SHORT TASK →
How many lines in the records below contain the string "field"? Case matters. Reply with the number only.

▼

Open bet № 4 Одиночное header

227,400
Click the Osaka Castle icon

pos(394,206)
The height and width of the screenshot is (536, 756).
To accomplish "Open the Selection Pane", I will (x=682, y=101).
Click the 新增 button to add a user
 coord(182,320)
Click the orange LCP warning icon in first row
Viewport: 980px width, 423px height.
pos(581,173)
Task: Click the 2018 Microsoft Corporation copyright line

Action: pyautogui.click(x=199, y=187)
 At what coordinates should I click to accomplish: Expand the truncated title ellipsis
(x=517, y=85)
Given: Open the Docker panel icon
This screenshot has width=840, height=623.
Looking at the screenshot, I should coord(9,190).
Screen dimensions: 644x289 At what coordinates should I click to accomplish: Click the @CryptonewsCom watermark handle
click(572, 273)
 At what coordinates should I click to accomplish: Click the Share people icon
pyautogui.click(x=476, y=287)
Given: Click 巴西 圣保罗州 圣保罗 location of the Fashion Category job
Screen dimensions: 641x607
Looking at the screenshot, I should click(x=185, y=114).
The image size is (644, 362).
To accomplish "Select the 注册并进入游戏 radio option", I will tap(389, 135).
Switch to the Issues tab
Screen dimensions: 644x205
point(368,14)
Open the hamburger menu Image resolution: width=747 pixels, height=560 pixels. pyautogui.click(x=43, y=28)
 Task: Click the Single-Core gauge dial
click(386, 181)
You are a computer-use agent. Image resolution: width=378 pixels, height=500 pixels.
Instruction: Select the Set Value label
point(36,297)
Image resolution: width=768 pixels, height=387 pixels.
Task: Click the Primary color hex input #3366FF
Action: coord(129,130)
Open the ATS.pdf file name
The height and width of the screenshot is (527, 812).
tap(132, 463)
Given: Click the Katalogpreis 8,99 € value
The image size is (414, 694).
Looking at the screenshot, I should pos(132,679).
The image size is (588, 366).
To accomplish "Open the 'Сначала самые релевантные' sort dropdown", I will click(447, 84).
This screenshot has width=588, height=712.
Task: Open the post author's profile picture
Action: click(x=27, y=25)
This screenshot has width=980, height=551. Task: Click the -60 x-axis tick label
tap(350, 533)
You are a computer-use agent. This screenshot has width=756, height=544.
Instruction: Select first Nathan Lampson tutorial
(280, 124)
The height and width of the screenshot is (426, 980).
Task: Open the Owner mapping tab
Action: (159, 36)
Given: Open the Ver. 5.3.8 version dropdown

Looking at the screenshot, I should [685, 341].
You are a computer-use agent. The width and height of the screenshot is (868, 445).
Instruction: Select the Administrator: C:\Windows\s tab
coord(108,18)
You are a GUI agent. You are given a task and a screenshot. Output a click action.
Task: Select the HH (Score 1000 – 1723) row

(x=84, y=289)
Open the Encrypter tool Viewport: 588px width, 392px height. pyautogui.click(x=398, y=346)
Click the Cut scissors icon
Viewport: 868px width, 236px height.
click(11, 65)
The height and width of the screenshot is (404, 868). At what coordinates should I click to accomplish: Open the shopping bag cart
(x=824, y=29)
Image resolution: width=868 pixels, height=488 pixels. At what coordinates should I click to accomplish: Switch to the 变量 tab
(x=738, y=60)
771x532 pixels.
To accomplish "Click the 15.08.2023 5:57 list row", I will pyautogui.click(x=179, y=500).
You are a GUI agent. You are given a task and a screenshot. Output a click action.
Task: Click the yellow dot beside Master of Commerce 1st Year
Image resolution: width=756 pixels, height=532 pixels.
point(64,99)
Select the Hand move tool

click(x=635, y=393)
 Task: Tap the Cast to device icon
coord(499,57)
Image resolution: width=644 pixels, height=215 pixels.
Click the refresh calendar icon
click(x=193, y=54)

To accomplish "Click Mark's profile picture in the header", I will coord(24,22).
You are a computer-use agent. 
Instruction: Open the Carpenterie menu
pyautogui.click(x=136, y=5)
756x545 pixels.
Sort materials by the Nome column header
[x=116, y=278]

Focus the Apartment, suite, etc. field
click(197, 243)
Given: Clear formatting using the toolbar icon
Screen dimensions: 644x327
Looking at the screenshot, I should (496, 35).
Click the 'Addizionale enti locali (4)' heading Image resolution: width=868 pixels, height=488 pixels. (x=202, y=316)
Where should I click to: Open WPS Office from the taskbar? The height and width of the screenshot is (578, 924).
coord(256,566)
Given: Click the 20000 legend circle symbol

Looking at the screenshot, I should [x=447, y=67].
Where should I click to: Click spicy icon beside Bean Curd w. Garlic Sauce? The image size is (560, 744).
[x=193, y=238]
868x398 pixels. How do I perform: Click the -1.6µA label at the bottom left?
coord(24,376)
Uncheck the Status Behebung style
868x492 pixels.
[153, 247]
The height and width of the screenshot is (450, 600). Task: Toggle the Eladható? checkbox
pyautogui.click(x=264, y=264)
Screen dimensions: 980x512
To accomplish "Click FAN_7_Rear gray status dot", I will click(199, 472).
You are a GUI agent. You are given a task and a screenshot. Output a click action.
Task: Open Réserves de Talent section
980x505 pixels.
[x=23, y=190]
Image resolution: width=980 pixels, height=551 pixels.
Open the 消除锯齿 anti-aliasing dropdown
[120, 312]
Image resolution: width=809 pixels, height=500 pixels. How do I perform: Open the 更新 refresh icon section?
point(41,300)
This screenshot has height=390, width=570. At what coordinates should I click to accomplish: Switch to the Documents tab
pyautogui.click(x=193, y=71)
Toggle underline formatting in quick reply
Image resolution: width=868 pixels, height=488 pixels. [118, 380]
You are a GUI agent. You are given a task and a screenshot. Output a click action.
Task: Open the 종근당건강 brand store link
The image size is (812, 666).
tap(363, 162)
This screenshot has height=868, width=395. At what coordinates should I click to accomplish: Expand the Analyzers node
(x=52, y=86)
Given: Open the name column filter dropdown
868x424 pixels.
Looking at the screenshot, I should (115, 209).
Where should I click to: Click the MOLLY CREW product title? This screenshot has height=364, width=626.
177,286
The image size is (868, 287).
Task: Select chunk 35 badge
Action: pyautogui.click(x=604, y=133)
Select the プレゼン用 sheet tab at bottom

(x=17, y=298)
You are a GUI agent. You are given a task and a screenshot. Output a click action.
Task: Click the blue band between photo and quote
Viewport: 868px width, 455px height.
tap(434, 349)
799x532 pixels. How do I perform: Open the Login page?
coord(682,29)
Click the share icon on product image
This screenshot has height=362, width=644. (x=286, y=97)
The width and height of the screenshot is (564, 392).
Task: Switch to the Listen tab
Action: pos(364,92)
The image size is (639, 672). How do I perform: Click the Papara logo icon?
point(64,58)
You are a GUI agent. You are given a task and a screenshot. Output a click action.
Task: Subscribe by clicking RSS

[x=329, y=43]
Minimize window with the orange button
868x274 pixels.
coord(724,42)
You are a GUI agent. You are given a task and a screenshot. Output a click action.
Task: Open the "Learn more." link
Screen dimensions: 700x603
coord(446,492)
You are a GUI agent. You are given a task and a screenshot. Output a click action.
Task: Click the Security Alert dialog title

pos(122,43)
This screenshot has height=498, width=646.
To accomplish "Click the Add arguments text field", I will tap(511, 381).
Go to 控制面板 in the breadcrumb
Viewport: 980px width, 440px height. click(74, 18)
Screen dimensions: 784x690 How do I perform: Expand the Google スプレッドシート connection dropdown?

▲

WRITTEN RESPONSE →
2